Political analysts, fact-checkers, journalists and academics on Friday criticised the presentation of recent student-led mass uprising, which forced Sheikh Hasina to resign and flee to India, in the Indian media.
They said that the presentation of Bangladesh’s mass uprising in the Indian media was a reflection of the conventional Indian state policies towards Bangladesh.
They criticised the Indian media presentation at a discussion session, organised by July Ganaparishar — a platform to review the student-people mass uprising- at Dhaka University.Â
Political analyst and young thinker Sarwar Tusher delivered the gist of his essay on presentation of the uprising in Indian media.
In the essay, he described the Indian media presentation dividing it in two phases —the period during the student-led mass uprising and the post mass uprising period.
Tusher said that there were similarities between the narrative of the Bangladesh Awami League and the presentation of the Indian media about protests during the movement.
He also said that Indian media mainly published the narrative of AL government considering it to be the only truth cornering the narrative of the protesters during the movement.
Referring to reports and articles published in the Indian media, Tusher said that the debate about using ‘Rajakar’ word in Awami discourse and in the Indian media discourse was not different.
He said that the Indian media denounced the student-led mass uprising and the Hasina’s fall was shown as a result of military coup in their presentation.
Tusher also said that Indian media spread propaganda about attacks on Hindu people presenting those as sectarian violence and condemned the propaganda to present the post mass uprising period as the surge of Islamists in Bangladesh.

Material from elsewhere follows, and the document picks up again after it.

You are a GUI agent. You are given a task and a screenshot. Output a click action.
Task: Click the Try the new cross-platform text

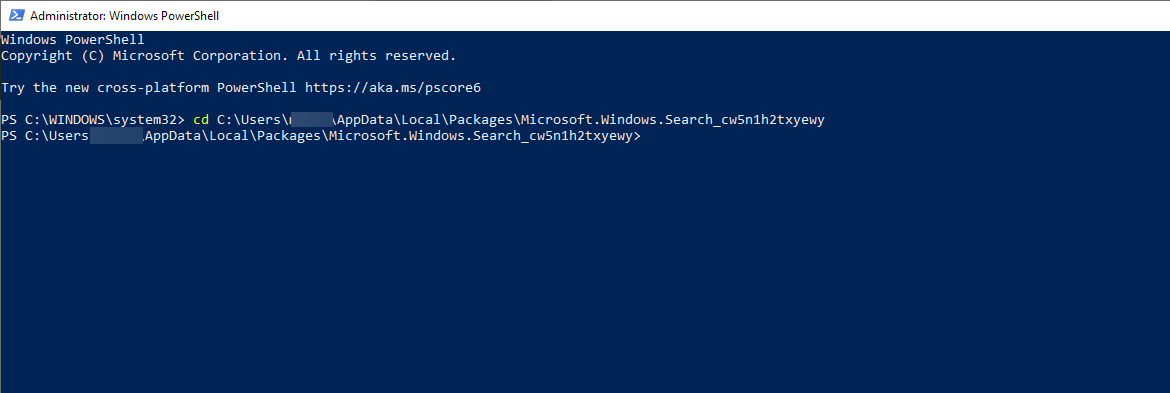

Fact-checker and journalist Qadaruddin Shishir said that the presentation of the mass uprising was a form of the Indian media’s long time practice.
He mentioned that a section of Indian media spread disinformation during important events and crises in Bangladesh for a long time.
Shishir stated that those media did not remove their published reports when the disinformation was proved.
‘It expresses that the reports were intentional,’ said Shishir.
DU mass communication and journalism associate professor Khorshed Alam said that there was an anti-Islam feature and Islamophobic framing in the presentation.
The academic added that Bangladesh was negatively framed by the Indian media.
Journalism-professor Sumon Rahman, political analyst Zahed Ur Rahman and writer Navine Murshid, among others, were present as discussants at the programme.